Today we’re excited to announce that we are taking another big leap with the release of the code and public testnet for Arbitrum Stylus. https://t.co/NaxOuir5WH
— Offchain Labs (@OffchainLabs) August 31, 2023
He added it would onboard “a lot more developers” to building EVMs with more mature tools and cited the larger number of devs that program in Rust over Solidity — the latter being the programming language for building Ethereum smart contracts.
“One of the things that comes from those much more mature tools is it’s much faster. So it’s 10 to 15 times faster for typical computations than EVM.”
According to Felten, the benefit of supporting legacy languages is the amount of code that already exists written in languages such as Rust which is already “battle-tested and audited.”
Felten identified Rust as a language that was designed to help catch development errors, with its tools being “really good at reducing the odds that you’ll introduce a bug in your code.”
“You can just use it. Now you can use that directly on-chain. You’re gonna build less from scratch and you’re gonna be able to take better advantage of things that other people have done.”
Felten also highlighted the gas cost was 10 to 15 times lower, which allows for “more complex stuff [to be] done in the same transaction” and opens up the possibility of being able to perform iPhone-compatible cryptography.
Felten explained that iPhones use a different digital signature standard than Ethereum, which is not supported well, so “cryptography on Ethereum that’s compatible with the iPhone has an extremely high gas cost.”
“But in Stylus, you can drive that down so it becomes really feasible.
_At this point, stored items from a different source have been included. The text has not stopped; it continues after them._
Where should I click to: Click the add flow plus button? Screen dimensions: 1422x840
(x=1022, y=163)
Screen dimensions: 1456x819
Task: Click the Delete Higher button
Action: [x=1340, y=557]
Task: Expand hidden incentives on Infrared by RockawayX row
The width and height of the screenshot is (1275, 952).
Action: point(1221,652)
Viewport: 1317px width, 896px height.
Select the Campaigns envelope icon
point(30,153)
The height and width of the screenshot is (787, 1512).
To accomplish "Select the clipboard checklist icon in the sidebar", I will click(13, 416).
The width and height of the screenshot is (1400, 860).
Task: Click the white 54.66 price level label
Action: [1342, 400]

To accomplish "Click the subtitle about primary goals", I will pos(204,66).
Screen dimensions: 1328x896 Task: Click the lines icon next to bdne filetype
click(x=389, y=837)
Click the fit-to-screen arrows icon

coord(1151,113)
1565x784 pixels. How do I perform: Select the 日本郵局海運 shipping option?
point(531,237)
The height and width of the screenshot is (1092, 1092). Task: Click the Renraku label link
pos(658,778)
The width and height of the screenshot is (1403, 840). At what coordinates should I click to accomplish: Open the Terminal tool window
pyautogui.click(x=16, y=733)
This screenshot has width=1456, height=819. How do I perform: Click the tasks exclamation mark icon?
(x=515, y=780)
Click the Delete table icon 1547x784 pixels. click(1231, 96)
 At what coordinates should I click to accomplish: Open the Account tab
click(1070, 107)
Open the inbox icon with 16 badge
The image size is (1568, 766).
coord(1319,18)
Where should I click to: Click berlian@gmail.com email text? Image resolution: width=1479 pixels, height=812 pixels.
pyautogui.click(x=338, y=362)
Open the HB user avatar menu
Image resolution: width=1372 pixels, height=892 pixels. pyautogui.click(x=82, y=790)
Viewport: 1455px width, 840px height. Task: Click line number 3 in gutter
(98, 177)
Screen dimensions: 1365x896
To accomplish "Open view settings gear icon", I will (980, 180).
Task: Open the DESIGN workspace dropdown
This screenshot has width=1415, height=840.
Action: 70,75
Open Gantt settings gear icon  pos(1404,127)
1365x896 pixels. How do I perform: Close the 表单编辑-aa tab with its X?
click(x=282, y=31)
It’s not prohibitively expensive.”
This could give way to having a crypto wallet integrated on an iPhone — unlocking the ability to use Apple’s FaceID to verify wallet transactions similar to bank card purchases.
Other use cases Felten saw with the lower gas fees were higher levels of realism in blockchain-based games and the on-chain evaluation of machine learning models against live application data.
Ultimately, Felten thought Stylus could help burgeoning projects ship faster as allowing for mature programming languages means they may be better protected against bugs, and errors along with having extra performance.
“You don’t have to squeeze out every last tiny bit of performance in your code and that also reduces a lot of friction for developing protocols.”